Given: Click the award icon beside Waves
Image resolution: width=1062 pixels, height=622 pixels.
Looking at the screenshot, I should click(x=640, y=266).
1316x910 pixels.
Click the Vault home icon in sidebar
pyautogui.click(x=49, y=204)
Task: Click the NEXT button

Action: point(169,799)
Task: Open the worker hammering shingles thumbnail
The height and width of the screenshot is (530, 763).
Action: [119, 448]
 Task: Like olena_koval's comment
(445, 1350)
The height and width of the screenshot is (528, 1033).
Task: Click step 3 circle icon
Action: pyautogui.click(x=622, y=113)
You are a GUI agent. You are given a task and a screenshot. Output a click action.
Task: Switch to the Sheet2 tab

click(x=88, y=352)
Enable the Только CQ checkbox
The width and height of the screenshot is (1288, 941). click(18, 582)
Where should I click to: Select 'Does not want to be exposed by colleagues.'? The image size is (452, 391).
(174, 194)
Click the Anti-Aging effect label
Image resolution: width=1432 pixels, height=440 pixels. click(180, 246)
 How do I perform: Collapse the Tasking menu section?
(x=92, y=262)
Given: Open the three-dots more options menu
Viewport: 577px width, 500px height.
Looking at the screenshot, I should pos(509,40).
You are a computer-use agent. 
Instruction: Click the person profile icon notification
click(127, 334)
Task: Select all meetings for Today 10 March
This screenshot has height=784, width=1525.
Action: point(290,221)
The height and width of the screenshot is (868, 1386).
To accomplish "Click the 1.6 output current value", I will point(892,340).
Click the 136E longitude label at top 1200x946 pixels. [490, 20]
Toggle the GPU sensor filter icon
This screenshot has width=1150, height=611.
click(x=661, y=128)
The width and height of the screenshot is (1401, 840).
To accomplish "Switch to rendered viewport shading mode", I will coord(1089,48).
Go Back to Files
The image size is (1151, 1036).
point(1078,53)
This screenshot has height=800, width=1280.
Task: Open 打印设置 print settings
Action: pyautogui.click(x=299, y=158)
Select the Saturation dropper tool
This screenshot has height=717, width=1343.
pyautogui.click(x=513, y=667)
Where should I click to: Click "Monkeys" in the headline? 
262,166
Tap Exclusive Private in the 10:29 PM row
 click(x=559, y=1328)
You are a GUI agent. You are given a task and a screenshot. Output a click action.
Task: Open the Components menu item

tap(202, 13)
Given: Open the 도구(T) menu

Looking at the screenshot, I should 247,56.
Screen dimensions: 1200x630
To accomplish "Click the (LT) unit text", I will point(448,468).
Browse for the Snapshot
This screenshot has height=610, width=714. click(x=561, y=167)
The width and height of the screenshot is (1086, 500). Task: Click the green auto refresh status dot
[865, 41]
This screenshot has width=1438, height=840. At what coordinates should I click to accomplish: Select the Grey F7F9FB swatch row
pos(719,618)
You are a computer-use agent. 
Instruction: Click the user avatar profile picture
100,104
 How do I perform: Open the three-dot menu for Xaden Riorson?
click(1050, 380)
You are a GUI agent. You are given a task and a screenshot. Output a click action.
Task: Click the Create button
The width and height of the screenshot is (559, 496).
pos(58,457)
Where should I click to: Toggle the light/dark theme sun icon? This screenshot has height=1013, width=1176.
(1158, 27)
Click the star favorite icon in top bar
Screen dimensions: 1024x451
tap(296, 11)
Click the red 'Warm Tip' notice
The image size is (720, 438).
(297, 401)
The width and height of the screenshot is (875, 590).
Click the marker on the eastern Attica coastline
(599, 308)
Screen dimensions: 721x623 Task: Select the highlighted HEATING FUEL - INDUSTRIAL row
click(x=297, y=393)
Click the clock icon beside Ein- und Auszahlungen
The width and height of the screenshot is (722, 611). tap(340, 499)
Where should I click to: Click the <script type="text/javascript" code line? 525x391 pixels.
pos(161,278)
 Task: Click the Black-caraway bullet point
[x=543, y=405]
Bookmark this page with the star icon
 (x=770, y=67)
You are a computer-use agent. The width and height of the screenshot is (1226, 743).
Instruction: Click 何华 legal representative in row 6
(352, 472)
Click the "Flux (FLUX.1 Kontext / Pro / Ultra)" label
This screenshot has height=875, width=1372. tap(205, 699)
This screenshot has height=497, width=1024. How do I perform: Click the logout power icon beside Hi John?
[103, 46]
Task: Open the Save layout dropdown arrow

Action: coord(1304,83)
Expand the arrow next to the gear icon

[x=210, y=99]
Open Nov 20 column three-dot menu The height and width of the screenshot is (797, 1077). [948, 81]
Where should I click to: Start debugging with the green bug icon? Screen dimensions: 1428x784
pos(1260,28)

---+---

◆ Activity ◆
All of the data above needs to be written out exactly.

◆ Result for this exercise ◆
Given: Click the award icon beside Waves
Image resolution: width=1062 pixels, height=622 pixels.
Looking at the screenshot, I should click(x=640, y=266).
1316x910 pixels.
Click the Vault home icon in sidebar
pyautogui.click(x=49, y=204)
Task: Click the NEXT button

Action: point(169,799)
Task: Open the worker hammering shingles thumbnail
The height and width of the screenshot is (530, 763).
Action: [119, 448]
 Task: Like olena_koval's comment
(445, 1350)
The height and width of the screenshot is (528, 1033).
Task: Click step 3 circle icon
Action: pyautogui.click(x=622, y=113)
You are a GUI agent. You are given a task and a screenshot. Output a click action.
Task: Switch to the Sheet2 tab

click(x=88, y=352)
Enable the Только CQ checkbox
The width and height of the screenshot is (1288, 941). click(18, 582)
Where should I click to: Select 'Does not want to be exposed by colleagues.'? The image size is (452, 391).
(174, 194)
Click the Anti-Aging effect label
Image resolution: width=1432 pixels, height=440 pixels. click(180, 246)
 How do I perform: Collapse the Tasking menu section?
(x=92, y=262)
Given: Open the three-dots more options menu
Viewport: 577px width, 500px height.
Looking at the screenshot, I should pos(509,40).
You are a computer-use agent. 
Instruction: Click the person profile icon notification
click(127, 334)
Task: Select all meetings for Today 10 March
This screenshot has height=784, width=1525.
Action: point(290,221)
The height and width of the screenshot is (868, 1386).
To accomplish "Click the 1.6 output current value", I will point(892,340).
Click the 136E longitude label at top 1200x946 pixels. [490, 20]
Toggle the GPU sensor filter icon
This screenshot has width=1150, height=611.
click(x=661, y=128)
The width and height of the screenshot is (1401, 840).
To accomplish "Switch to rendered viewport shading mode", I will coord(1089,48).
Go Back to Files
The image size is (1151, 1036).
point(1078,53)
This screenshot has height=800, width=1280.
Task: Open 打印设置 print settings
Action: pyautogui.click(x=299, y=158)
Select the Saturation dropper tool
This screenshot has height=717, width=1343.
pyautogui.click(x=513, y=667)
Where should I click to: Click "Monkeys" in the headline? 
262,166
Tap Exclusive Private in the 10:29 PM row
 click(x=559, y=1328)
You are a GUI agent. You are given a task and a screenshot. Output a click action.
Task: Open the Components menu item

tap(202, 13)
Given: Open the 도구(T) menu

Looking at the screenshot, I should 247,56.
Screen dimensions: 1200x630
To accomplish "Click the (LT) unit text", I will point(448,468).
Browse for the Snapshot
This screenshot has height=610, width=714. click(x=561, y=167)
The width and height of the screenshot is (1086, 500). Task: Click the green auto refresh status dot
[865, 41]
This screenshot has width=1438, height=840. At what coordinates should I click to accomplish: Select the Grey F7F9FB swatch row
pos(719,618)
You are a computer-use agent. 
Instruction: Click the user avatar profile picture
100,104
 How do I perform: Open the three-dot menu for Xaden Riorson?
click(1050, 380)
You are a GUI agent. You are given a task and a screenshot. Output a click action.
Task: Click the Create button
The width and height of the screenshot is (559, 496).
pos(58,457)
Where should I click to: Toggle the light/dark theme sun icon? This screenshot has height=1013, width=1176.
(1158, 27)
Click the star favorite icon in top bar
Screen dimensions: 1024x451
tap(296, 11)
Click the red 'Warm Tip' notice
The image size is (720, 438).
(297, 401)
The width and height of the screenshot is (875, 590).
Click the marker on the eastern Attica coastline
(599, 308)
Screen dimensions: 721x623 Task: Select the highlighted HEATING FUEL - INDUSTRIAL row
click(x=297, y=393)
Click the clock icon beside Ein- und Auszahlungen
The width and height of the screenshot is (722, 611). tap(340, 499)
Where should I click to: Click the <script type="text/javascript" code line? 525x391 pixels.
pos(161,278)
 Task: Click the Black-caraway bullet point
[x=543, y=405]
Bookmark this page with the star icon
 (x=770, y=67)
You are a computer-use agent. The width and height of the screenshot is (1226, 743).
Instruction: Click 何华 legal representative in row 6
(352, 472)
Click the "Flux (FLUX.1 Kontext / Pro / Ultra)" label
This screenshot has height=875, width=1372. tap(205, 699)
This screenshot has height=497, width=1024. How do I perform: Click the logout power icon beside Hi John?
[103, 46]
Task: Open the Save layout dropdown arrow

Action: coord(1304,83)
Expand the arrow next to the gear icon

[x=210, y=99]
Open Nov 20 column three-dot menu The height and width of the screenshot is (797, 1077). [948, 81]
Where should I click to: Start debugging with the green bug icon? Screen dimensions: 1428x784
pos(1260,28)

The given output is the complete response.